Background: Severe coronavirus disease 2019 (COVID-19) may lead to the cytokine storm syndrome which may cause acute respiratory failure syndrome and death. Our aim was to investigate the therapeutic effects of infliximab, intravenous gammaglobulin (IVIg) or combination therapy in patients with severe COVID-19 disease admitted to the intensive care unit (ICU). Methods: In this observational research, we studied 104 intubated adult patients with severe COVID-19 infection (based on clinical symptoms, and radiographic or CT scan parameters) who were admitted to the ICU of a multispecialty hospital during March 2020 in Tehran, Iran. All cases received standard treatment regimens as local protocol (Oseltamivir + hydroxychloroquine + lopinavir/ritonavir or sofosbuvir or atazanavir ± ribavirin).
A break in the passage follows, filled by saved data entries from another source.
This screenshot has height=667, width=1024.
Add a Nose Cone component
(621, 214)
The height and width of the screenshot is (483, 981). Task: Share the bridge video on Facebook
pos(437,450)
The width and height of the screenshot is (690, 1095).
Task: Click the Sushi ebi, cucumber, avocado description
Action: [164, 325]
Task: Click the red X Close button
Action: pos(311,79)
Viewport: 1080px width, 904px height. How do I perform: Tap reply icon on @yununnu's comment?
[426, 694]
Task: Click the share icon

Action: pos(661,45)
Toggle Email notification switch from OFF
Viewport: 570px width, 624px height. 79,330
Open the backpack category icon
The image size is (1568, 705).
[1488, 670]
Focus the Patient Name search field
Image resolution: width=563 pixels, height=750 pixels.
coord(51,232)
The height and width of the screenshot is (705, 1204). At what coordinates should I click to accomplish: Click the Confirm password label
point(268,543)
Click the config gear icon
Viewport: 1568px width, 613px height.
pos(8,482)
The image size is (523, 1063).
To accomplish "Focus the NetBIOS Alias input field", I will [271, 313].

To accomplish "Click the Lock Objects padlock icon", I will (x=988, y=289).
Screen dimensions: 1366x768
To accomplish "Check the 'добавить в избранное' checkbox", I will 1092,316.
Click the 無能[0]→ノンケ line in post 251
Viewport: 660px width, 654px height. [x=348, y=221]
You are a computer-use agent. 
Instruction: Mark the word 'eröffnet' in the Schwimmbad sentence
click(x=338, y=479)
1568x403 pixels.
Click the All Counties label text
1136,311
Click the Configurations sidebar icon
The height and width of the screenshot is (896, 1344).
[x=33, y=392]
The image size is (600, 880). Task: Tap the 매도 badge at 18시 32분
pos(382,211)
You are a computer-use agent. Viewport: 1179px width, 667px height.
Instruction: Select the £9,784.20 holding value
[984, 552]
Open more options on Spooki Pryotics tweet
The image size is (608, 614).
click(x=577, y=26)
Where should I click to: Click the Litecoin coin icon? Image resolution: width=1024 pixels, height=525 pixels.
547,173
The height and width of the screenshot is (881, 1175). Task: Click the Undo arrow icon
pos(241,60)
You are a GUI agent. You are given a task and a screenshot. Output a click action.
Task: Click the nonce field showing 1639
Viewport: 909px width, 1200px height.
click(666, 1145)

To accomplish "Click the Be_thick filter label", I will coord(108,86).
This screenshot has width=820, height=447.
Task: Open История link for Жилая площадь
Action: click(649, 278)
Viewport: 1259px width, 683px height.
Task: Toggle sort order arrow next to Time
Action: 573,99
The cases were grouped as controls (n = 43), infliximab (n = 27), IVIg (n = 23) and combination (n = 11). Results: There was no significant difference between controls and treatment groups in terms of underlying diseases or the number of underlying diseases. The mean age (SD) of cases was 72.42 (16.06) in the control group, 64.52 (12.965) in IVIg, 63.40 (17.57) in infliximab and 64.00 (11.679) in combination therapy; (P = 0.047, 0.031 and 0.11, respectively). Also, 37% in the infliximab group, 26.1% in IVIg, 45.5% in combination therapy, and 62.8% in the control group expired (all P < 0.05). Hazard ratios were 0.31 in IVIg (95% CI: 0.12-0.76, P = 0.01), 0.30 in infliximab (95% CI: 0.13-0.67, P = 0.004), 0.39 in combination therapy (95% CI: 0.12-1.09, P = 0.071). Conclusion: According to the findings of this study, it seems that infliximab and IVIg, alone or together, in patients with severe COVID-19 disease can be considered an effective treatment.